Text segment>
|Wolfie, Frankie and Drac: Internet failures all.|
Remember that Internet gold rush of the 1990s, when everybody was scrambling to buy up any potentially lucrative URLs just as quickly as possible? Yeah, well, that's over. Know how I know? Because horror's three greatest names -- Dracula, Frankenstein and the Wolf Man -- have utterly failed to become desirable Internet addresses. Go ahead and add a .com to any of their hallowed names, and you know what you get? A whole lotta nothing, that's what!
Read on... if you dare!
The site: Dracula.com
|Might as well be Dracula smiling and wearing a backpack.|
Yes, dear readers, that uninspiring screenshot shows you what you get when you type dracula.com into your browser's address bar. It's one of those lousy generic placeholder pages. Apparently, the domain name is for sale. At least there are links to "Real Vampire Photos" and "Dracula Games," but there's also a shameful link to "Bratz Girls Games." How embarrassing, Dracula, for a nobleman such as yourself to be dragged down to the level of the slutty-looking proletariat!
The site: Frankenstein.com
|Boris Karloff inadvertently shills for a "web production" company.|
What you get here is something called Castle Pink Frankenstein, apparently a "web production company." (That exists? That's a thing?) Their awkwardly-worded sales spiel reads like this:
"CPF Web Production has worked with individual artists, small business, non-profits and politicians. Our main goal is to empower it’s clients with a web presence that works for them and to make it easy and affordable to keep the site updated. We deal with customized and integrated Word Press blogs, databases, social networking integration, Content Management Systems, iWeb customization (manage your own site once we build it for you!), eCommerce and of course standard plain old web pages."

Supplied information>
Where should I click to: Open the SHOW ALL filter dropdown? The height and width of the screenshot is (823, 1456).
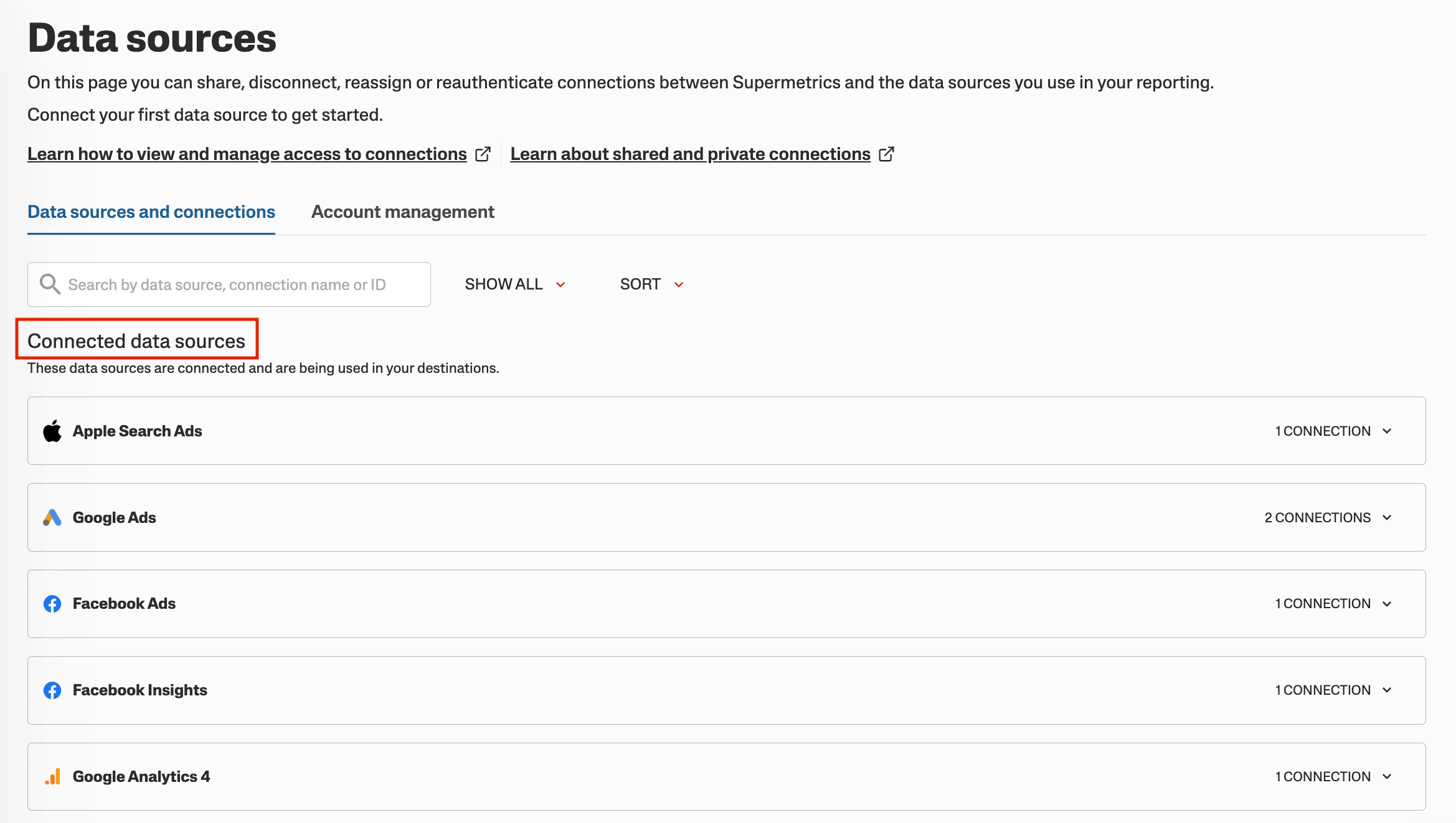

What you need to do>
[1] In the horror domain-name article, what kind of company is Castle Pink Frankenstein said to be?
[2] From the horror domain-name article, reproduce the passage starting at "Read on... if" and ending at "the slutty-looking proletariat!".
[3] Extend the horror domain-name article by writing what comes after its last sentence.
The material above is separate from the horror domain-name article.

Expected responses>
[1] A "web production company."

[2]
Read on... if you dare!
The site: Dracula.com
|Might as well be Dracula smiling and wearing a backpack.|
Yes, dear readers, that uninspiring screenshot shows you what you get when you type dracula.com into your browser's address bar. It's one of those lousy generic placeholder pages. Apparently, the domain name is for sale. At least there are links to "Real Vampire Photos" and "Dracula Games," but there's also a shameful link to "Bratz Girls Games." How embarrassing, Dracula, for a nobleman such as yourself to be dragged down to the level of the slutty-looking proletariat!

[3]
The site: Wolfman.com
|Note the lack of wolves, were or otherwise.|
"This website reflects my Love of Macaws, Wolves, and Dogs." The fact that wolves get second billing in that sentence is a clear, early indication that this site maybe isn't going to be a tribute to Universal's Wolf Man, as played by Lon Chaney, Jr. (In case you're wondering, adding "the" to the name doesn't help. Thewolfman.com is just another domain-for-sale placeholder page, lamer even than Dracula's.) Wolfman.com turns out to be the personal page of someone named Jim Morris. The site's contents seem to consist of pictures of Morris' pets and brief articles about those same pets. So he's a "wolf man" in the sense that he's a man who likes wolves. Just like how so-called "cat people" are not really human-feline hybrids.
So these sites fail to make the grade, horror wise. What if you're opposed to monsters and want to call in the professionals? Your first move might be to type ghostbusters.com into your browser. So what do you get when you do that?
The site: Ghostbusters.com
|Still at it after more than a quarter-century. Nice to know.|
It's a very fancy, rather thoughtful promotional site for the Ghostbusters franchise. Once you get past the loading screen (above), you're taken to a city street with lots of clickable buildings. Yes, the theme song starts playing after a while. And, yes, the Ecto-1 zooms by occasionally. Slimer and Marshmallow Man put in their expected appearances. Apparently, the first film had a theatrical re-release in October 2011. Did you know about that? I didn't. Anyway, the site's most interesting detail might be something written in small type at the bottom of the screen...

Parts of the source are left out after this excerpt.